On 3/5/06, Steve Bennett stevage@gmail.com wrote:
Indefinitely block an IP address because the user thought "Linuxbeak ON WHEELS!!!" would be a funny username? That seems a trifle over the top, no?
It's not over the top, because it's not a funny username and 100% of the time such a username is created, it's a sleeper account for Willy on Wheels. Given the number of sleeper accounts he has created in the past, is is just not feasible to investigate each one individually.
Most username blocks I've seen are of this variety: new accounts with
blantantly inappropriate or vandalistic usernames where discussion is obviously a waste of time. It's very easy to get skewed results when you
use
It depends what you're discussing. Renaming "Jimbo Wales Is Communism" to "Newuser499" or even "JWIC" seems fair and reasonable. Blocking the user's IP for the next millennium doesn't.
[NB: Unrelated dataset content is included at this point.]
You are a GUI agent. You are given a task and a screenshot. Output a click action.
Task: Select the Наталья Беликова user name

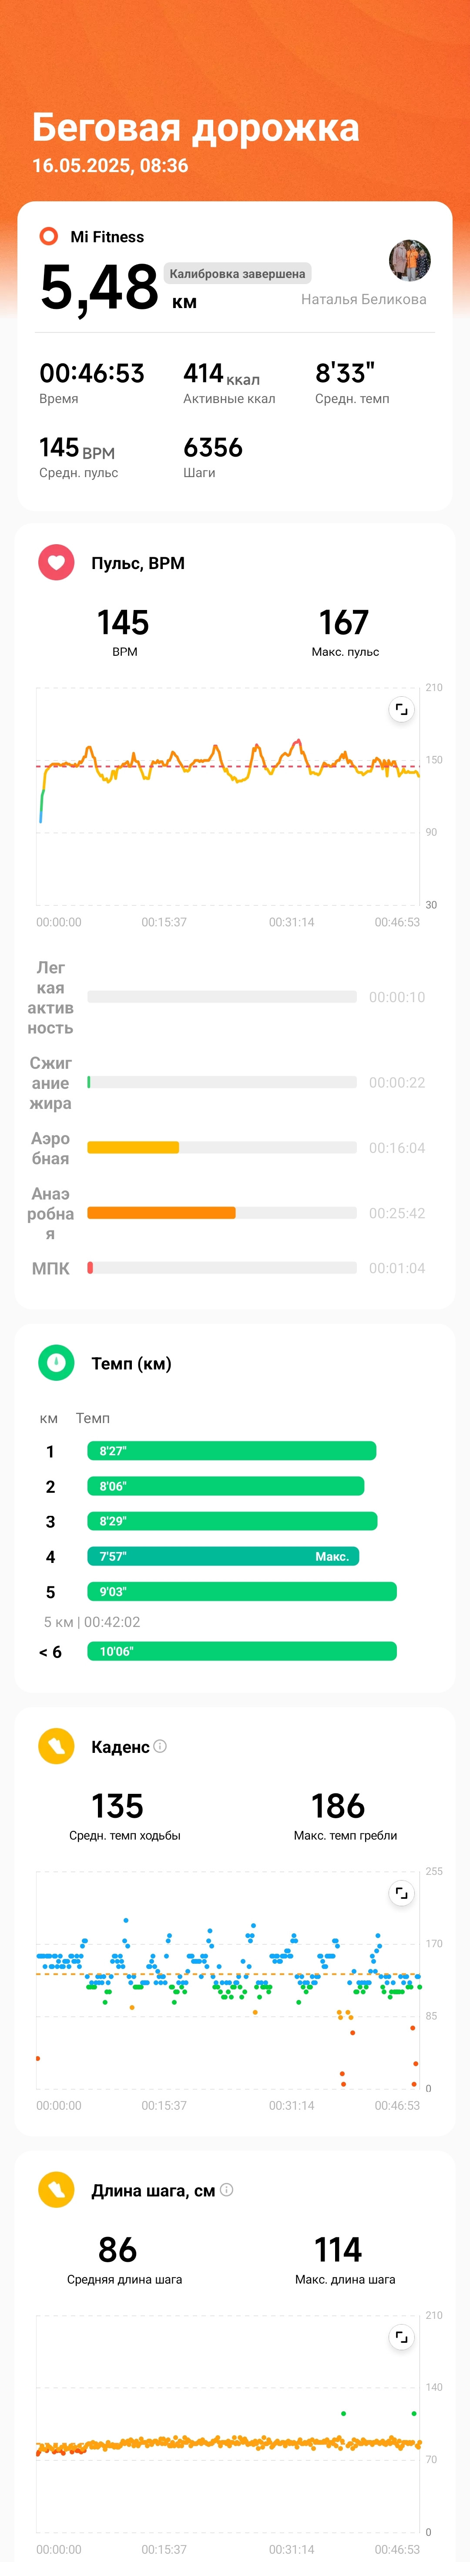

Well, nobody is blocking the IP except the autoblocker. If you think the autoblocker is a problem, then it would probably be more productive to take that up with the devs. The point is that no one uses "is Communism" in their username unless they are the Communism vandal, who is banned from the English Wikipedia. Admins have been blocking these usernames on sight for quite some time and we've never heard a peep about it out of anyone, because the vandals just create more socks rather than provide the mailing list with baseless complains. They are vandals, after all.
As I have no experience fighting vandals who register new accounts, I'm prepared to believe that the vast majority of these problematic usernames really are nasty vandals. But just theoretically it seems unnecessarily heavy handed.
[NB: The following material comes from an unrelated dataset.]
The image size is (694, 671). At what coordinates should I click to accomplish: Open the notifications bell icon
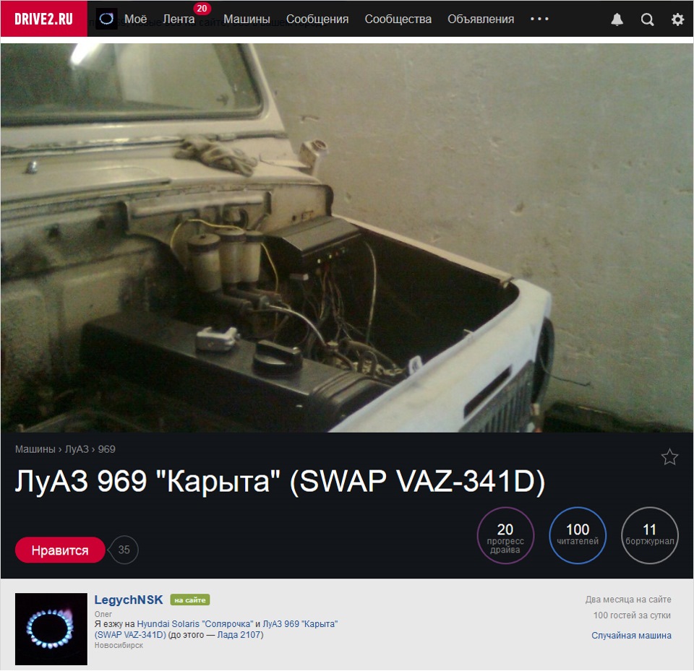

I can see how it looks that way. I can't think of anything to say except that it really isn't, and that your appraisal of the situation might change when you have become more familiar.
No, there's not much problem there - there are good examples on the
policy. What I'm concerned about is that the policy says that the treatment for such cases is renaming the user - not blocking. And actual practice is apparently completely different.
Are you concerned that the behavior is inappropriate, or do you think the policy should reflect what people actually do? Put another way, which do you think should be changed: the behavior, or the policy?